Bob Dawson
- Born:: February 4, 1932 Windsor, Ontario, Canada
- Died:: December 10, 2017 (aged 85) Hamilton, Ontario, Canada

Career information
- Position(s): Defensive back, Quarterback
- CJFL: Windsor AKO Fratmen

Career history

As player
- 1953–59: Hamilton Tiger-Cats

Career highlights and awards
- 2× Grey Cup champion (1953, 1957); Gruen Trophy (1953);

= Bob Dawson (Canadian football) =

Canadian football player

Robert Charles Dawson (February 4, 1932 - December 10, 2017) was a former Canadian Football League player and a Grey cup champion.

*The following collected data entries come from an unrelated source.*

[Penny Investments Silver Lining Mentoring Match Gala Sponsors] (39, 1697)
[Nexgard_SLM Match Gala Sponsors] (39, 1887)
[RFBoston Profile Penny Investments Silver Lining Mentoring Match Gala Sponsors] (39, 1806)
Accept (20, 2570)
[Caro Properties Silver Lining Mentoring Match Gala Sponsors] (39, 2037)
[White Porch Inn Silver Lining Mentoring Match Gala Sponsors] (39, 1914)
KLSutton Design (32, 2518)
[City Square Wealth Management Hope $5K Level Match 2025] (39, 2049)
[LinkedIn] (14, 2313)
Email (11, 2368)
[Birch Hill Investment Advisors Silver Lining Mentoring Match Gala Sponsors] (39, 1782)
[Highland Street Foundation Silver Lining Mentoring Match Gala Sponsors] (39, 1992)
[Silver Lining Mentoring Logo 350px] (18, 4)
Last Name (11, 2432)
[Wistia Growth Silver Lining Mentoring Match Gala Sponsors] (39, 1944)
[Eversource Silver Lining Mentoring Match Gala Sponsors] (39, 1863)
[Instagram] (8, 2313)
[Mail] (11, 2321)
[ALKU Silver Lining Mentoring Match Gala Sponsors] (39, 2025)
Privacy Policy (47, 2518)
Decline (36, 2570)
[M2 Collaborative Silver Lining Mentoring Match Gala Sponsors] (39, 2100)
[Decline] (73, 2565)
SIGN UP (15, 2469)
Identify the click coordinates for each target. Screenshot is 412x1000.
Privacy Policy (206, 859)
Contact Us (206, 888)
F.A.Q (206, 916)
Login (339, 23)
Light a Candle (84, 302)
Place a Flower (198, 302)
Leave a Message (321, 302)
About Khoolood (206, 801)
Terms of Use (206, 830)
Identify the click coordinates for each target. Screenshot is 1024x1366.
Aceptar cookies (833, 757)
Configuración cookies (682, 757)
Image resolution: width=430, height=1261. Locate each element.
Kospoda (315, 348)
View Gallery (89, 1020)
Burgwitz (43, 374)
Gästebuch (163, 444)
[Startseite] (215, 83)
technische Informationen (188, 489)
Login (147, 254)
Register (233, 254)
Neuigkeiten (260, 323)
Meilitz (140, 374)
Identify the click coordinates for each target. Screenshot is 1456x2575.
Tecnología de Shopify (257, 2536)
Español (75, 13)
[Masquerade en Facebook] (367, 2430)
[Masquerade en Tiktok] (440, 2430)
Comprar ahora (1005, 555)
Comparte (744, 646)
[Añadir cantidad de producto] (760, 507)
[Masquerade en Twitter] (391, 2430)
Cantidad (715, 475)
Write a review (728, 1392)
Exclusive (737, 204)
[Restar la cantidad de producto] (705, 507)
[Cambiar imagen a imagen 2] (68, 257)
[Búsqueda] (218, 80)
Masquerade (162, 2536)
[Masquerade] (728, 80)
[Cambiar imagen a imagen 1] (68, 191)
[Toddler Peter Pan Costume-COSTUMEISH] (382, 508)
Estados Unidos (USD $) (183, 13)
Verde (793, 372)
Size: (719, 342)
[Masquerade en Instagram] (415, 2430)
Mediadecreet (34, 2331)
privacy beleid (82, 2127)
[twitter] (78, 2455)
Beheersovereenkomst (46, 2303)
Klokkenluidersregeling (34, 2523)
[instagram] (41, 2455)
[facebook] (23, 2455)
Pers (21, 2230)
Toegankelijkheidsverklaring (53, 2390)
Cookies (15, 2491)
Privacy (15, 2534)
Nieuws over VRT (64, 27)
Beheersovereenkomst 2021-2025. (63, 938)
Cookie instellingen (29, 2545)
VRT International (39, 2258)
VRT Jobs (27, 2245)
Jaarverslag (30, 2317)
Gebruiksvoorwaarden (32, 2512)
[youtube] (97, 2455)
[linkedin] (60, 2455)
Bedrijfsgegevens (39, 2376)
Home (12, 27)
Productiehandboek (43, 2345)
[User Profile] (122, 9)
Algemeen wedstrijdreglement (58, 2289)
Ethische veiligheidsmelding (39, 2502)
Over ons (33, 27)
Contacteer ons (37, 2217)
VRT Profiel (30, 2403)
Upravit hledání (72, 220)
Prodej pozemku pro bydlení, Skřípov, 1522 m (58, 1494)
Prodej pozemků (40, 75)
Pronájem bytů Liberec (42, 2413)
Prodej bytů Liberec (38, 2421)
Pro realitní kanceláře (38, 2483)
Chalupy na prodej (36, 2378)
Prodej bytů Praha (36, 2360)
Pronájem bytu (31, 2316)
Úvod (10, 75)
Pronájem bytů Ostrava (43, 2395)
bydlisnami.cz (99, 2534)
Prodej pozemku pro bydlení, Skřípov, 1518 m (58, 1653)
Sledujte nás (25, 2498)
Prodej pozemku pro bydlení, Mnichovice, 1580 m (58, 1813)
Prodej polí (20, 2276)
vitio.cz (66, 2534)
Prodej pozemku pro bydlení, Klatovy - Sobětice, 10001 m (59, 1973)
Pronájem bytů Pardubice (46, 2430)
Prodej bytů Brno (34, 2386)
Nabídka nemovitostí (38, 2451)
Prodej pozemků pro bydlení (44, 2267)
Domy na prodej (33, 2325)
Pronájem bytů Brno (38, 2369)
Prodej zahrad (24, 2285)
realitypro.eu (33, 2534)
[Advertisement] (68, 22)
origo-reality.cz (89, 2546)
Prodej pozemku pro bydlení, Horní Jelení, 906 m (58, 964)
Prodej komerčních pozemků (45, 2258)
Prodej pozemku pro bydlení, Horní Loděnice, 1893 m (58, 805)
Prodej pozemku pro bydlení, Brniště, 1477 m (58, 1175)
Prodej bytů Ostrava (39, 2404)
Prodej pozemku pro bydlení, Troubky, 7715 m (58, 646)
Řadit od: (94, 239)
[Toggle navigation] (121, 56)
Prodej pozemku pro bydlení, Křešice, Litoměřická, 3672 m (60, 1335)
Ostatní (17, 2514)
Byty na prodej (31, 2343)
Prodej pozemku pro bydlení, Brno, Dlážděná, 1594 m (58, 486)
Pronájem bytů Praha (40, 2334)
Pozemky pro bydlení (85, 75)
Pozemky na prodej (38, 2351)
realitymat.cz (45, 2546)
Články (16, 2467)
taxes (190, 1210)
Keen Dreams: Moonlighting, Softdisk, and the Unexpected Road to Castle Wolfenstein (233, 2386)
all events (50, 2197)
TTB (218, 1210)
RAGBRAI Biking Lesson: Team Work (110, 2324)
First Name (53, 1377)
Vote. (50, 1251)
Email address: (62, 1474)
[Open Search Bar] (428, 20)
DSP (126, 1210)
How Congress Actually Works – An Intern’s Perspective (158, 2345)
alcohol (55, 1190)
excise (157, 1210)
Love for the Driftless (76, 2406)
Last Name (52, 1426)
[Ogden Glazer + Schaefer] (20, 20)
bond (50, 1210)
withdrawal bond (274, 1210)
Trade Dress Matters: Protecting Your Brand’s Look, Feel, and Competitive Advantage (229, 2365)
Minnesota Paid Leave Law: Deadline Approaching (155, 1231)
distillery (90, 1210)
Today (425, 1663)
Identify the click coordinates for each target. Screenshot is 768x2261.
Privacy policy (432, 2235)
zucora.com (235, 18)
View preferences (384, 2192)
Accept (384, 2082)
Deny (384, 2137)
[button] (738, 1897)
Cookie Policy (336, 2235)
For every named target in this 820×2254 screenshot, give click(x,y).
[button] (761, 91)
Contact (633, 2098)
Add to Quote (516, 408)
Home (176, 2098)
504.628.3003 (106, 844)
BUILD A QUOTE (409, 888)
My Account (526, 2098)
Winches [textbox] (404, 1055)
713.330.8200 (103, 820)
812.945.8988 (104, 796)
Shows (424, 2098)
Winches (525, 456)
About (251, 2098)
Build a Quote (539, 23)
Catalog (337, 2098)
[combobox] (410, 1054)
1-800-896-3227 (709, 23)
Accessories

Dawson was a standout junior player with the Windsor AKO Fratmen team, winners of the 1952 national junior championship (the "Little Grey Cup") in a 15–12 victory over the Edmonton Wildcats. Several CFL teams were bidding for his services, but he chose the Hamilton Tiger-Cats, with whom he'd have a 7-season career. In his first season, he won the Gruen Trophy as best rookie in the east (no stats were kept, and only Canadians qualified for the award) and won the Grey Cup championship. He also won the Grey Cup in 1957.

Primarily a defensive back, he made five interceptions in his career, and he could substitute on offense, catching 11 passes in 1956. He could also play quarterback, and in 1956 he got the chance, which was a rarity, as very few Canadians got to play quarterback during this era. On October 20, 1956, the Cats were suffering a record setting defeat to the Montreal Alouettes, 82–14, when coach Jim Trimble replaced starting quarterback Tony Curcillo. Dawson came on and completed five of eight passes for one touchdown.

Dawson was enshrined in the Windsor/Essex County Sports Hall of Fame in 2001. He died on December 10, 2017, at the age of 85.